Critical Bug Patterns

The strategies above are designed to trigger specific classes of vulnerabilities:

Integer Overflow in Dimension Products

When tensor dimensions are multiplied to compute n_elements, large values cause silent overflow in C/C++. A tensor with dimensions [UINT64_MAX, 2] wraps around to a small allocation size, but the parser then writes far more data than allocated.

Strategies: HugeDimension, ExcessiveDims

Type Confusion

Writing a value as one type but tagging it as another causes the parser to interpret raw bytes incorrectly. A 4-byte float tagged as a string causes the parser to read the float bits as a string length, leading to out-of-bounds reads.

Strategies: WrongValueType, TypeConfusion

Alignment Poisoning

The general.alignment metadata key controls padding calculations.

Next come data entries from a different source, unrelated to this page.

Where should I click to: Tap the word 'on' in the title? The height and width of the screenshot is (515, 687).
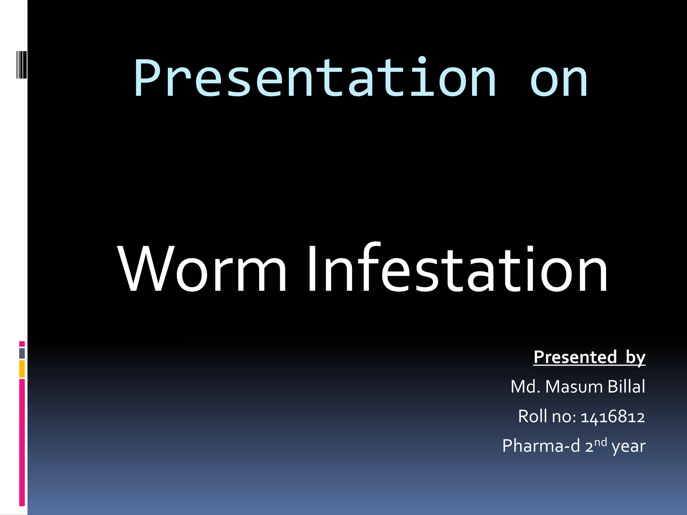[559, 80]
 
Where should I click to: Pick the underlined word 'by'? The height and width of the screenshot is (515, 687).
[635, 358]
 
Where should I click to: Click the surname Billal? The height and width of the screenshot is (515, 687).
[626, 386]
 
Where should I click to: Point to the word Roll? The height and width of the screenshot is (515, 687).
[532, 416]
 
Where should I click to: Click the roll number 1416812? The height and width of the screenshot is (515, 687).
[613, 417]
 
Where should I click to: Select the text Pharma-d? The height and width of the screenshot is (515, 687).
[541, 446]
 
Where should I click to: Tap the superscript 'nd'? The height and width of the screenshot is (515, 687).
[600, 442]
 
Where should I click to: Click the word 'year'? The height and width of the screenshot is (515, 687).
[628, 447]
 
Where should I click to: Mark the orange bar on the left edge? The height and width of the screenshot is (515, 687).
[22, 369]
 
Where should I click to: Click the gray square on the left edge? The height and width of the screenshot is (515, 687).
[22, 353]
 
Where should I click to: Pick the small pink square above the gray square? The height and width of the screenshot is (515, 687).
[22, 344]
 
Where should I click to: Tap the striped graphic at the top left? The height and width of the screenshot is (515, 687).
[21, 65]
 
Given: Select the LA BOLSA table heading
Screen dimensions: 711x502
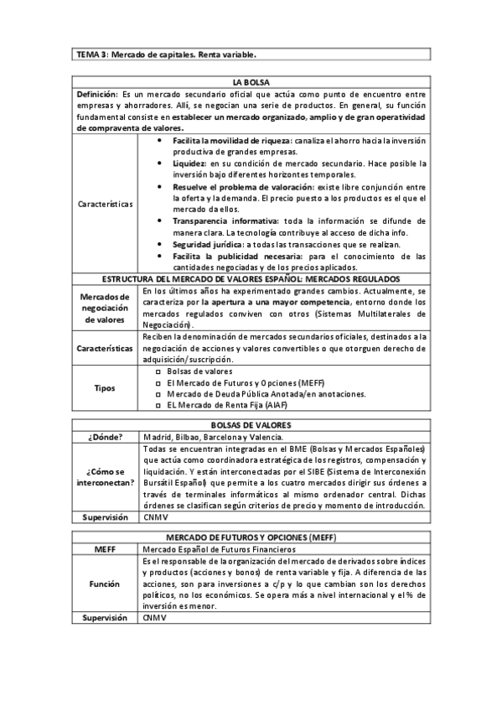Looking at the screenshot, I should coord(251,82).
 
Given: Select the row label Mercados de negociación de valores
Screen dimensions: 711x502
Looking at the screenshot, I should coord(106,308).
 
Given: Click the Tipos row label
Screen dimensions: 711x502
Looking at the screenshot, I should coord(106,387).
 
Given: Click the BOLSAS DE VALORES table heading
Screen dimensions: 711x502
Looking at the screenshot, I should coord(251,425).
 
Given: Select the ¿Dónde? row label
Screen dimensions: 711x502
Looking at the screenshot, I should coord(106,437).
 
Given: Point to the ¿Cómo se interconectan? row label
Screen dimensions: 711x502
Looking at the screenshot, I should coord(106,478).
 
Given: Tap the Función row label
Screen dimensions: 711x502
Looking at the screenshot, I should coord(106,583).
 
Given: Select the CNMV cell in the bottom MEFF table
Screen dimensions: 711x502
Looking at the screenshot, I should coord(154,617).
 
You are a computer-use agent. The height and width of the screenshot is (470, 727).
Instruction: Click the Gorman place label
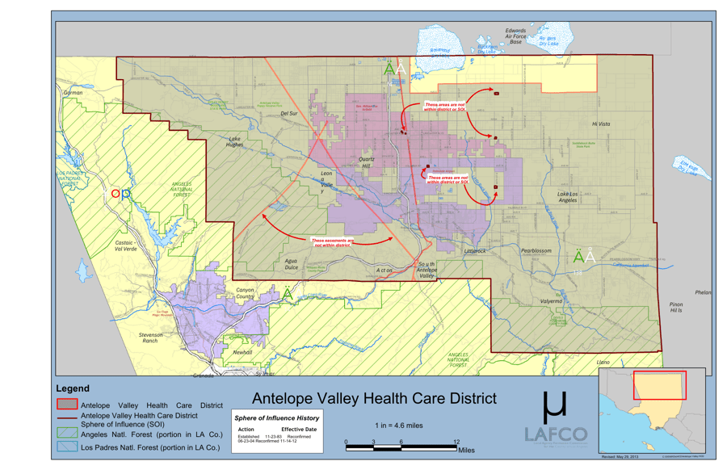[73, 93]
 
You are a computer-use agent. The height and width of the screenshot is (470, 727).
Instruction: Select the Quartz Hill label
[372, 163]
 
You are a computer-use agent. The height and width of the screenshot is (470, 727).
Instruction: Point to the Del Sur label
[289, 114]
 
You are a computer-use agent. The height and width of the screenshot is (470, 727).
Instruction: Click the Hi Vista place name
[601, 124]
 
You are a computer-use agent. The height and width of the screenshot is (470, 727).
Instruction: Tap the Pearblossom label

Setting it to 0 causes division-by-zero in offset % alignment. Setting it to a massive value causes the serializer to attempt allocating gigabytes of padding.

Strategies: ZeroAlignment, HugeAlignment

Deterministic Reproduction

Every fuzzing run is seeded with a 64-bit integer from crypto/rand. This seed is:

  1. Logged at the start of each run
  2. Recorded in every crash report
  3. Sufficient to reproduce the exact sequence of mutations
# Reproduce a crash with a known seed
crucible generate --seed 8827361950234 --count 1 --corpus ./corpus

Reproducibility Guarantee

Given the same RNG seed, corpus, and Crucible version, the fuzzer produces byte-identical output files. This makes every crash trivially reproducible for debugging and CVE reporting.